I had a copy of Rod McQueen’s biographic account of the development of Research In Motion, Blackberry: The Inside Story of Research in Motion delivered to me recently. I congratulate McQueen on his diligence and his behind the scenes access to the company. The events that conspired to make RIM a success are well worth the read.
This book is a must read for SME’s, governments, venture capitalists and investors alike; it is an excellent behind the scenes account of the struggles that RIM faced at the early stages of development within the Canadian financing environment. RIM raised seed money through founders shares, they raised money through the hiring process, they raised money through their employees, they raised money from strategic partners, they borrowed against working capital lines and against their mortgages – and all of this before they completed their first venture round of financing. Their perserverence, and their “do what needs to be done” attitude which can best be described as fearless, should prove to be an inspirational tale of confidence to every entrepreneur and CEO in this country.
This account also highlights the hybrid nature of the Canadian venture capital industry; RIM is the perfect example of the value that the public markets bring to smart, prepared and persistant entrepreneurs. Venture capitalists and portfolio managers should take note that the traditional rules of venture capital in Canada were broken to accommodate RIM’s needs. RIM was weeks away from a bank forced shut down of their business through a liquidation of their inventory, a struggle that far too many entrepreneurs and small business people suffer through every day. They turned to traditional VC’s and got nowhere fast. They survived only because they landed in the hands of the right investment banking boutique partnered with the right venture capitalist combined with a group of public equity mutual funds and an adequate system of securities rules. There was no doubt in my mind when I first looked at RIM in 1996 that they were on to something big, unfortunately the traditional VC oligarchy at the time suffered from the same “VC group think” that prevails today: rather than looking at the realizable potential of the business, the VC’s were looking to juice their returns by taking advantage of RIM’s financial difficulties and through the imposition of complicated and one sided agreements. The VC’s were looking to join together in order to bend RIM to their collective will – rather than to take a chance on a risky venture. They were willing to see it fail, rather than to change their documentation.
So why did this deal get done? Working Ventures – the fund that employed me at the time and that was funded wholly by retail investors via government tax credits, developed into a hybrid public/private equity venture fund. Most of Working Ventures’ employees had no background in the venture capital business because the senior management team, led by James W. Hall, decided to eschew the old school VC network for new blood with new ideas. I, as a twenty something year old at the time, was able to succesfully pitch and to receive approval from senior management for a “public markets team” whose role was to leverage our strengths as venture capitalists with the money of traditional mutual funds to create an avenue for younger companies to access greater pools of capital without the sometimes oppressive requirements of private equity venture funds.
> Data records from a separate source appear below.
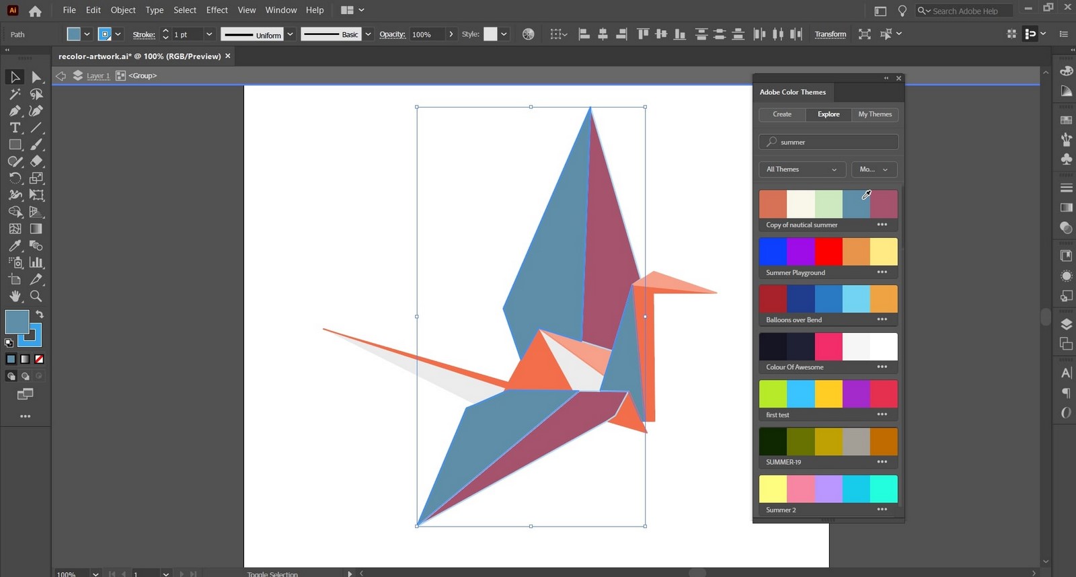1076x577 pixels.
Task: Open the Recolor Artwork icon in control bar
Action: (x=529, y=34)
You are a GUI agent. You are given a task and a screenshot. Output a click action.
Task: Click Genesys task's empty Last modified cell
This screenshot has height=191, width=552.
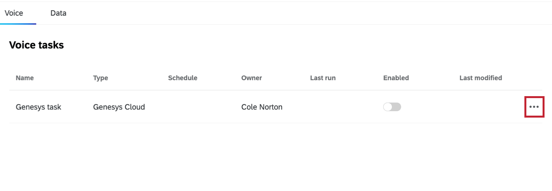point(484,107)
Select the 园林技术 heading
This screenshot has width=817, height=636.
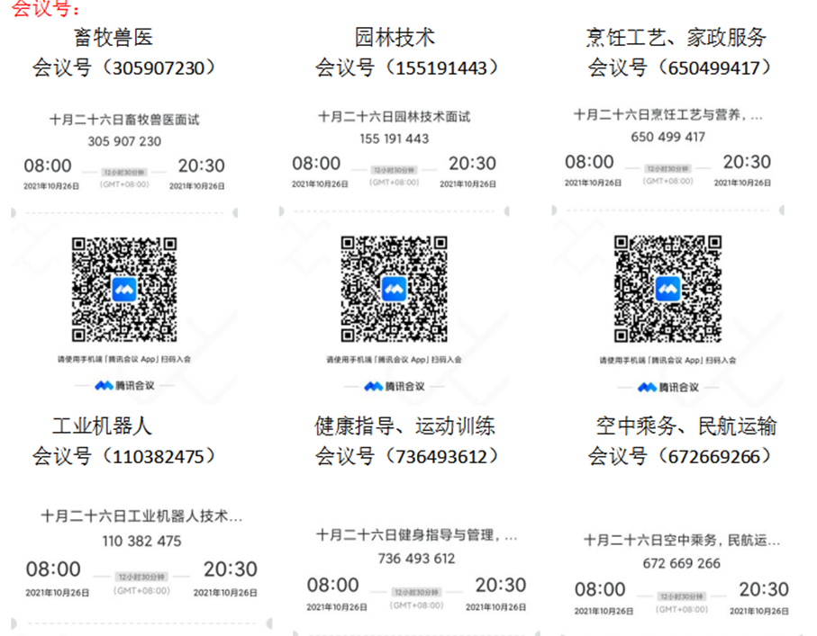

Through this process, we invested in a number of tremendously succesful publicly listed companies in the mid 1990’s, including SXC Health Solutions, MKS Inc., Enghouse Systems, Leitch Technologies, Dalsa Corp., Alarmforce Inc., Hemisphere GPS, Nuvo Networks Inc., Virtek Systems and many, many others at a time when venture ...
Very interesting write-up. Though without further knowledge of the matter going to have to take some of the points with a pinch of salt. Regardless, there is universal criticism of Canadian VCs by pretty much everyone really. Including the VCs themselves.
The end result of this is that companies looking for serious investment go down south.
It's unfortunate, but necessary. And honestly, our financial climate mirrors that of our actual climate. It's colder and harsher, but if you can persevere and survive you come out a lot stronger for it. Those that want warmer weather (easier funding) go down south.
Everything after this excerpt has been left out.